Using the Independent Samples t-test

To use the independent samples t-test your data set must have at least two variables. SPSS labels these the "test variable" and the "grouping variable." The test variable is the outcome measure you are interested in studying, and the grouping variable divides the data into two mutually exclusive groups. (You could consider the test variable the dependent variable and the grouping variable the independent variable.) For example, in a study of income disparity you may wish to determine if there is a difference in salary between males and females, or between minority and non-minority employees. In this instance salary level would be the test (dependent) variable, and gender or ethnicity would be the grouping (independent) variable. The test variable must be interval in nature and normally distributed, and the grouping variable must have two and only two levels (or categories).

Analyze --> Compare means --> Independent samples t-test

Choose from the complete list of variables displayed at the left of the dialog box the variable you wish to study (the test variable) and move it to the "test variable" box. (Note: While SPSS allows you to examine unlimited test variables at random, your research question does not.) Below the test variable box you'll see the "grouping variable" box. Chose from the complete list of variables the grouping (independent) variable and move it here. Remember, since you are comparing means between two and only two groups your grouping variable must be dichotomous; that is, it cannot have more than two categories.

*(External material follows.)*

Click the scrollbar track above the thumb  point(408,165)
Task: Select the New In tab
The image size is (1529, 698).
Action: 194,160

You will have to assign a value to each group in order to proceed. To do this click on the "define groups" button. Enter under "Group 1" the value you wish to assign to the first group, and then tab and repeat the procedure for the second group. The values you assign here have no inherent value, rather they serve only to "mark" or indicate group membership. Once you have assigned the values, click OK.

If you haven't been working with your data set until now, it is recommended you do so before proceeding.

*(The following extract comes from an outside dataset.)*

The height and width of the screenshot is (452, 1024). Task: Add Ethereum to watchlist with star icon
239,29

Two tables are created and displayed in the Output Editor. The first, "Group Statistics," summarizes and describes the data on the test variable by group. The number of subjects in each group and the means, standard deviations, and standard errors on the test variable for each group are presented here. This table should give you a general feeling for the differences between the groups under study. Review it carefully.

The second table, "Independent Samples Test," contains the information you need to answer the question, "Is there a statistically significant difference in X (the test variable) between these two groups?" Concentrate your attention on the column labelled "Sig (2-tailed)." If the values in this column are less than or equal to your predetermined level of significance (generally .05 or .01), the results are statistically significant, and you can report that a difference exists on the test variable between the two groups. Conversely, if the values in the significance column are larger than your predetermined significance level (.05 or .01) there is no evidence to suggest that there is a (statistically significant) difference on the test variable between the groups. Any difference you observe may be attributable to other causes.

Why the two t values and alphas in this column? Notice the header of the second and third columns: Levene's Test of Equality of Variances. This test determines whether the variance on the test variable is equal in both groups. Like normality, equality of variance is assumed in running an independent samples t-test. This assumption is tested by the Levene's Test of Equality of Variance.

The standard method of reporting the results of a t-test is to include the t value and the significance level, e.g., t (df)= 10.945, p = .003.

Run an independent samples t-test on your data. Did you uncover a difference between the groups?


Analysis of Variance (ANOVA)

ANOVA is a popular tool and widely used by researchers and students in many disciplines. This may be due to the versatility and wide applicability of this test. ANOVAs can be used in very simple situations (involving only a single dependent variable and a single independent variable, a "one-way ANOVA") to highly complex ones (involving multiple independent and dependent variables, "factoral ANOVA" or "MANOVA"). In order to use this test you need at least one quantitative, normally distributed, dependent variable and at least one independent variable with two or more levels.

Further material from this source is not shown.